These and other advances provided by the present invention are achieved, in an illustrative embodiment, in a speech coder in a low delay code excited linear predictive coding (LD-CELP) system of the type characterized above as the Phase 2 System.
FIGS. 1A and 1B are simplified block diagrams of a Phase 2 LD-CELP encoder and decoder, respectively, in accordance with an illustrative embodiment of the present invention.
FIG. 2 is a schematic block diagram of a Phase 2 LD-CELP encoder in accordance with an illustrative embodiment of the present invention.
FIG. 3 is a schematic block diagram of a Phase 2 LD-CELP decoder in accordance with an illustrative embodiment of the present invention.
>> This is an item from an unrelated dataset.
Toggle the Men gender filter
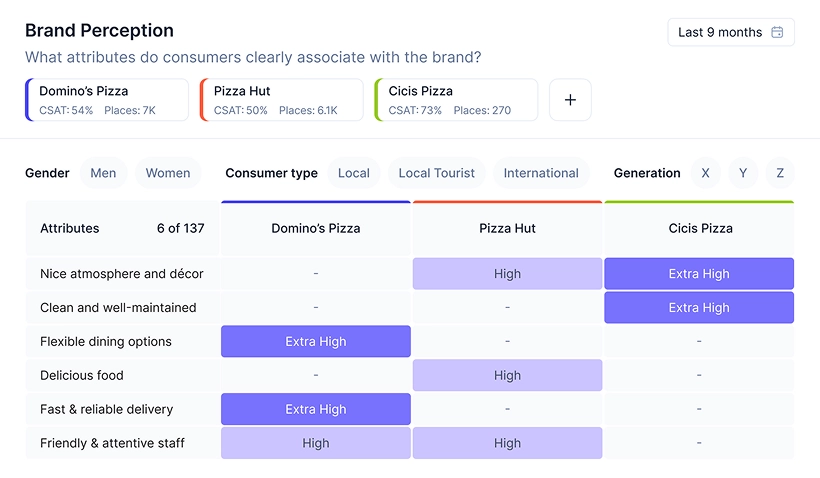point(103,173)
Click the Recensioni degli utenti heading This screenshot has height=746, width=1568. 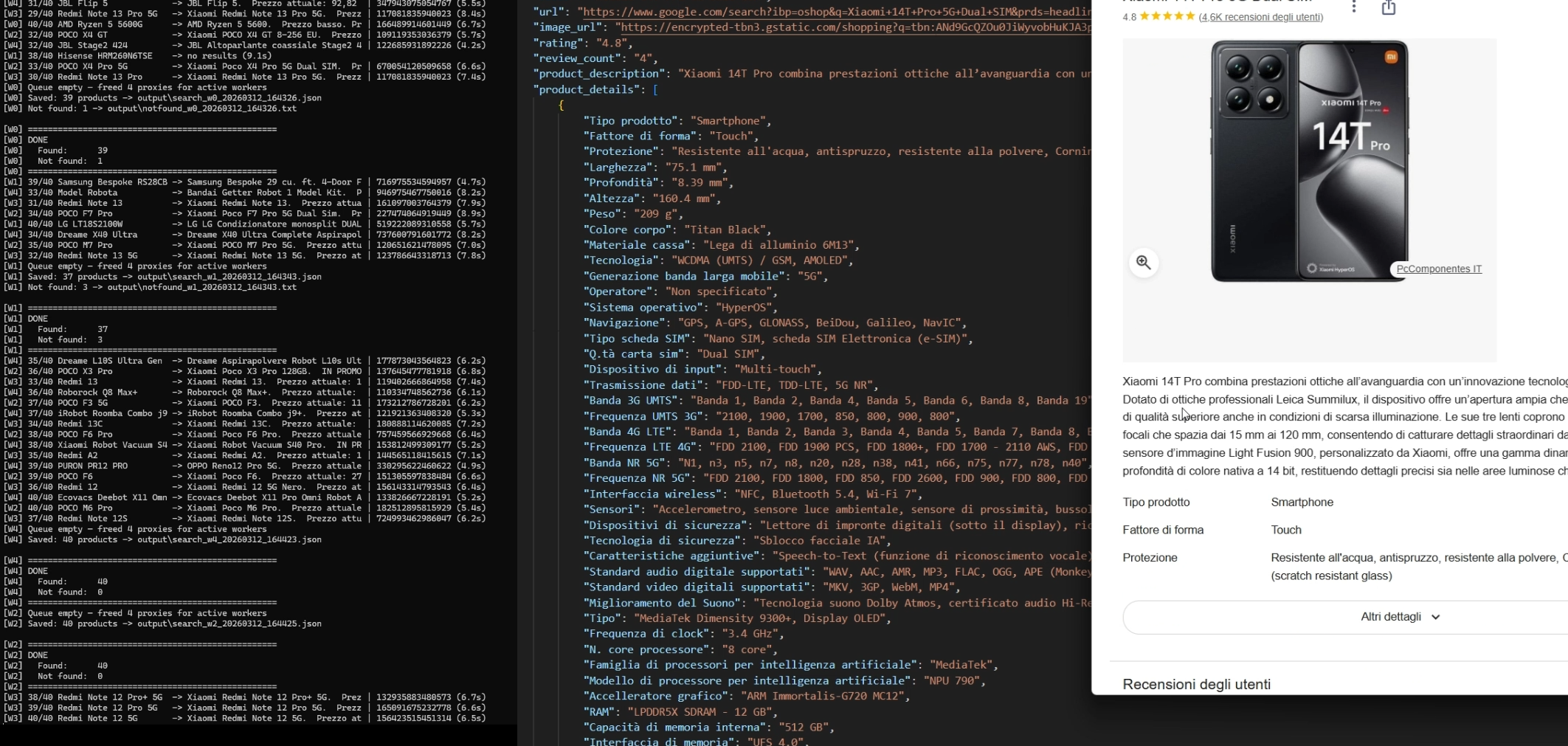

FIG. 4A is a schematic block diagram of a perceptual weighting filter adapter for use in a Phase 2 System in accordance with an illustrative embodiment of the present invention.
FIG. 4B illustrates a hybrid window used in a Phase 2 System in accordance with an illustrative embodiment of the present invention.
FIG. 5 is a schematic block diagram of a backward synthesis filter adapter for use in a Phase 2 System in accordance with an illustrative embodiment of the present invention.
FIG. 6 is a schematic block diagram of a backward vector gain adapter for use in a Phase 2 System in accordance with an illustrative embodiment of the present invention.
FIG. 7 is a schematic block diagram of a postfilter for use in a Phase 2 System in accordance with an illustrative embodiment of the present invention.
FIG. 8 is a schematic block diagram of a postfilter adapter for use in a Phase 2 System in accordance with an illustrative embodiment of the present invention.
FIG. 9 is a schematic block diagram of a preprocessor to the Durbin recursion functionality of a Phase 2 System to avoid certain adverse affects arising from particular sustained speech or speech-like signals.
1. The above-cited Draft Recommendation describes the Phase 2 system in detail and should be referred to for additional information in making and using the present invention. FIGS. 1A and 1B correspond to FIG. 1 of the Draft Recommendation and FIGS. 2 through 8 correspond to identically numbered figures in the Draft Recommendation.
2. Review of floating-point LD-CELP
The original floating-point LD-CELP coder is shown in FIG. 1A. More details about this coder can be found in the Phase 1 documents identified above, including U.S. patent application Ser. No. 07/298451. Here only its main features are reviewed.
In this coder, both the gain 101 and the 50-th order LPC predictor 102 are backward-adaptive based on previously quantized signals, and only the excitation is coded and transmitted forward to the decoder. The input speech is coded vector-by-vector, where each vector illustratively contains 5 samples. Vector quantization (VQ) is used to encode each 5-dimensional excitation vector into 10 bits, resulting in a total bit-rate of 2 bits/sample, or 16 kb/s with a sampling rate of 8 kHz. The codebook search is done in a closed-loop, or "analysis-by-sythesis" manner typical to all CELP coders. See, e.g., M. R. Schroeder and B. S. Atal, "Code Excited Linear Prediction (CELP); high quality speech at very low bit rates, "Proc. ICASSP, pp. 937-940 (1985). The 50-th order LPC predictor is implemented as a direct-form transversal filter. The filter coefficients are backward adapted once every 4 vectors (20 samples) by performing LPC analysis on previously coded speech. The LD-CELP decoder performs the same LPC analysis as the encoder does, so there is no need to transmit LPC parameters. Similarly, the gain is also backward-adaptive. It is updated once every vector by using a 10-th order adaptive linear predictor in the logarithmic gain domain. The coefficients of this log-gain predictor are also updated once every 4 vectors by performing a similar LPC analysis on the logarithmic gains of previously quantized and scaled excitation vectors. The perceptual weighting filter is also of order 10, and its coefficients are also updated once every 4 vectors by LPC analysis, although the analysis is based on the input speech rather than the coded speech. The time period between predictor updates is considered a "frame" of LD-CELP. Thus, the "frame size" of LD-CELP is 20 samples, although the actual speech buffer size is only 5 samples.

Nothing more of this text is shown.